Last month, the House Judiciary Committee held hearings on the need for new lower court judgeships, and the Constitutional Accountability Center submitted testimony in support of adding seats. As we explained in our testimony, the lower courts play an important role in our daily lives. And ensuring that the judiciary has adequate capacity to dispense equal justice is something that only Congress has the power and the responsibility to do and must immediately act on.  

In the recent past, there has been bipartisan support for expanding the lower courts. During the last Congress, Sen. Todd Young (R-IN) introduced a bill to add 65 new judgeships to district courts, as per the Judicial Conference’s 2019 recommendations. During a 2020 Senate Judiciary Committee hearing on this issueboth Senator Lindsey Graham (R-SC) and Senator Dianne Feinstein (D-CA) appeared to support the Conference’s recommendations. Similarly, in 2018, Rep. Darrell Issa (R-CA)sponsored a bill to add 52 new permanent district court judgeships, and the House Judiciary Committee approved the bill by a bipartisan voice vote. 

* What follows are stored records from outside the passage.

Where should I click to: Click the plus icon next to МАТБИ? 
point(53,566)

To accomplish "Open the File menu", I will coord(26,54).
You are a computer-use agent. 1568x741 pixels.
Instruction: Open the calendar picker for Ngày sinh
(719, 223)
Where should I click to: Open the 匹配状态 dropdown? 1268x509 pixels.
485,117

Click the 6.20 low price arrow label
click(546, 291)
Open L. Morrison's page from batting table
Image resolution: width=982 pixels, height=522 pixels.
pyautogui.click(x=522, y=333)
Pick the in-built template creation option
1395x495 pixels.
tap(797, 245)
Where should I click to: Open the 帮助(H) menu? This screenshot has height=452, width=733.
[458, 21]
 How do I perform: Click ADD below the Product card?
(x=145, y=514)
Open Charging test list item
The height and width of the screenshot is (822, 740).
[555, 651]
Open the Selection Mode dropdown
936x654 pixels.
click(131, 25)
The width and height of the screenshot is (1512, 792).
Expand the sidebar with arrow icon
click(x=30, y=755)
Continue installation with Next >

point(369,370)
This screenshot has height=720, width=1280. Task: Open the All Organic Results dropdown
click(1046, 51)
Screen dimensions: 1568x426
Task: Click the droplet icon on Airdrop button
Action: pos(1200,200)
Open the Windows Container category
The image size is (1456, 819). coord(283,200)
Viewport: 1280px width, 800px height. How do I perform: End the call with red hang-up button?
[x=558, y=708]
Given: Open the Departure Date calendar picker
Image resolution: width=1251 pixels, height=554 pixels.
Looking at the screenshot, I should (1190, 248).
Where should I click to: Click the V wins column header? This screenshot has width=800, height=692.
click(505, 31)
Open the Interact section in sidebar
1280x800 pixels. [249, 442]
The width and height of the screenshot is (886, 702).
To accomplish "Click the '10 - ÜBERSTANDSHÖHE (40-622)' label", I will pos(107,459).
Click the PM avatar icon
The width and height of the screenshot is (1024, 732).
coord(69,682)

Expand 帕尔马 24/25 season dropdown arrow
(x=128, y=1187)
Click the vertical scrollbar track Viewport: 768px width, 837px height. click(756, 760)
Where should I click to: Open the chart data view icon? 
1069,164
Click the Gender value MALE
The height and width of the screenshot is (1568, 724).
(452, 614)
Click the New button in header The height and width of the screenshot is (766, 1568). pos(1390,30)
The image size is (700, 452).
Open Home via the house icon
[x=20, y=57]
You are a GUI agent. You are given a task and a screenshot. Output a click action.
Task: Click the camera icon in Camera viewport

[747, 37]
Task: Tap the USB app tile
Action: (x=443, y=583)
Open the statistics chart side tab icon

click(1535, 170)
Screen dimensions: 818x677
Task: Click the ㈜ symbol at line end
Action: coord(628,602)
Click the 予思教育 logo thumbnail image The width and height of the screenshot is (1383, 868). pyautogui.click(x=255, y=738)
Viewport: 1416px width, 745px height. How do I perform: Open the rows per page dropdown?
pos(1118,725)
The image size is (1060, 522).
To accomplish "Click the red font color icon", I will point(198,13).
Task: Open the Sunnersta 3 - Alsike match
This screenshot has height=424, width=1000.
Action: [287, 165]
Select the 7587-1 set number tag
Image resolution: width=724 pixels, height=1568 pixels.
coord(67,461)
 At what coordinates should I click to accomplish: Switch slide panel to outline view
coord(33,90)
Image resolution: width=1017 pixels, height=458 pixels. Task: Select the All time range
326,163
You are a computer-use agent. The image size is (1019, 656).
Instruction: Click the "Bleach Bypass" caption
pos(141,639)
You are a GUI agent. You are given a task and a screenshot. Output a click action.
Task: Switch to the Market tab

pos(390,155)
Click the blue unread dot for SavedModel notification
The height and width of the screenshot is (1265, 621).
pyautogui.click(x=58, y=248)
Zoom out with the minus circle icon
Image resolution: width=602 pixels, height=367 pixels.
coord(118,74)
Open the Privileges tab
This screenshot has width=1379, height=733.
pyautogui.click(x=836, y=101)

Despite bipartisan support to meaningfully expand the lower courts, Congress has failed to act on this important problem for more than thirty years. But Congress cannot ignore this any longer. Without a sufficient number of judges to adequately serve the American people, our courts cannot deliver justice efficiently. The federal judiciary, on behalf of its judges and litigants, is asking for help, and Congress must answer that call.